Брат Петро был сильнее и выносливее. Он еще подгребал к себе неочищенный початок, я же нырял в кучу шелухи — снятых с кочанов мундиров и сладко засыпал. Сон был крепким, и, конечно, трудно было запомнить, какими дорогами он меня водил. Перед рассветом я уже чувствовал, как упираются мне в бока жесткие торчки ботвы в подстилке, а все равно спалось. Бабушка тарахтела посудой, подойником, шла доить корову, звенела дужкою ведра — из колодца принесла свежей воды. А я спал и слышал все сквозь сон.
Когда из-за далекой лазоревой дали над Ясеновой вставало солнце, скользя лучом сквозь маленькое оконце под соломенной крышей дедовой хаты, бабушка нас будила. Спросонок не сразу было нам сообразить, где же это мы заночевали и что это за хата. Да только протрешь глаза, и вырисуются очертания дедового верстака у окна, и вынырнут из полумрака ряды икон под потолком — все становилось ясно.
Мы бежали умываться на холодный осенний двор, и сна как не бывало. Можно было браться дальше за работу, чтобы честно отплатить бабушке за вареную кукурузу, за горсть сушеных груш, а может, и даже заслужить себе право на яблоко в великий пост, перед самой пасхой — верно, на всю округу у одного деда Петра они так сберегались.

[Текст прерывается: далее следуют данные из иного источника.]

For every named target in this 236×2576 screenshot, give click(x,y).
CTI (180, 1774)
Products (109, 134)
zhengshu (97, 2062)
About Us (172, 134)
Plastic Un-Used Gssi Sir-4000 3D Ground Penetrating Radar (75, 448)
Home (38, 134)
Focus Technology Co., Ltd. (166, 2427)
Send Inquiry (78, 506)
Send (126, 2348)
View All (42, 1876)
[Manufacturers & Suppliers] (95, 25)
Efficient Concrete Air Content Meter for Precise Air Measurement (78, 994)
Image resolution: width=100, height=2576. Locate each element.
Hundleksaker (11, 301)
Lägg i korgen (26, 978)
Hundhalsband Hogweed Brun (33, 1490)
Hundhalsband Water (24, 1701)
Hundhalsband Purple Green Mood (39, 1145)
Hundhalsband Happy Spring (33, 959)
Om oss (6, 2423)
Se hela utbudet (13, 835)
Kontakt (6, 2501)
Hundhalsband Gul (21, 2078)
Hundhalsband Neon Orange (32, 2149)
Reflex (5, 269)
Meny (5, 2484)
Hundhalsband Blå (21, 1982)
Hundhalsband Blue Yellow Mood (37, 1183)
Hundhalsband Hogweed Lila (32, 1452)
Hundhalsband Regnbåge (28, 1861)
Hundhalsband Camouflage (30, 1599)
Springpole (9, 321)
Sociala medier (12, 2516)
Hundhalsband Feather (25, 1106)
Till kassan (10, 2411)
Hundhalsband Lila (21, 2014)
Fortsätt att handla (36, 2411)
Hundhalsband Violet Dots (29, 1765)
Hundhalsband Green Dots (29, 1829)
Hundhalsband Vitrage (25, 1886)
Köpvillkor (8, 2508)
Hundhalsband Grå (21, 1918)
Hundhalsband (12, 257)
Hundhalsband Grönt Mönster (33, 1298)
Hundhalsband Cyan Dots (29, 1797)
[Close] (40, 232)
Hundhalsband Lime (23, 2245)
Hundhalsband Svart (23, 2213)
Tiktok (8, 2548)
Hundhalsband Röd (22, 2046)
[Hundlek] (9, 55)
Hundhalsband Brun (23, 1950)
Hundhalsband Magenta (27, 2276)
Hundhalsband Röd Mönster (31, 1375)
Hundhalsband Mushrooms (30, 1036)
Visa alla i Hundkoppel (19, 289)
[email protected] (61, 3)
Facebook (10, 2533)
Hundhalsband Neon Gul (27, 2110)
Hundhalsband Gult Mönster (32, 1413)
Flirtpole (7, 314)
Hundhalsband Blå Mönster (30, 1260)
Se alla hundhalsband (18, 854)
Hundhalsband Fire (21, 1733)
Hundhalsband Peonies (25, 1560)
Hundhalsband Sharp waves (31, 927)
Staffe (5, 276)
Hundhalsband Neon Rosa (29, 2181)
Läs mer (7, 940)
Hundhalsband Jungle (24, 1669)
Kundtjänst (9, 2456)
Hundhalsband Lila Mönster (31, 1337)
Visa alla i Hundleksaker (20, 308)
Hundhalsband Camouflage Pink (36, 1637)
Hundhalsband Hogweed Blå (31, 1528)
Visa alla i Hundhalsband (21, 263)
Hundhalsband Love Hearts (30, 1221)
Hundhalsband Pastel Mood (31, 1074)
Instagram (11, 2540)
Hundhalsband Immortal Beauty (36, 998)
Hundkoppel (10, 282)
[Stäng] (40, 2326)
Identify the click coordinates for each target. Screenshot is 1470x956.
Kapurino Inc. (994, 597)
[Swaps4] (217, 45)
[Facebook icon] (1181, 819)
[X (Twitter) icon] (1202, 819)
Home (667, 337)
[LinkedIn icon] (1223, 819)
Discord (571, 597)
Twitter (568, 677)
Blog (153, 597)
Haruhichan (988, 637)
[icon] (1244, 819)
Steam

Большая ветвистая груша у дедовой хаты протягивала ветки на улицу. Родила груша щедро и была действительно царицей всего сада. В урожайный год сушила бабушка с нее целую гору груш, сладких-пресладких. Ни инжир, ни знаменитый урюк, ни финики не могли бы поспорить с ними. Даром, что кидала груша большую тень на дедову ниву, он даже и подумать не мог, чтобы обкорнать какую-либо ветку. Только когда по- над улицей протягивали линию электрических проводов, спилили несколько прекрасных веток. И уже виделась груша не той...
До самой смерти останется для меня дед Петро воплощением трудолюбия, неутомимости. Никогда он не сидел без дела, и никто на свете не мог и не умел так все добротно и надежно сделать, как он. Коли навесил дверь — десятки лет будет стоять, не скособочится, не пересохнет: у деда в работе свои секреты были, свои методы-способы.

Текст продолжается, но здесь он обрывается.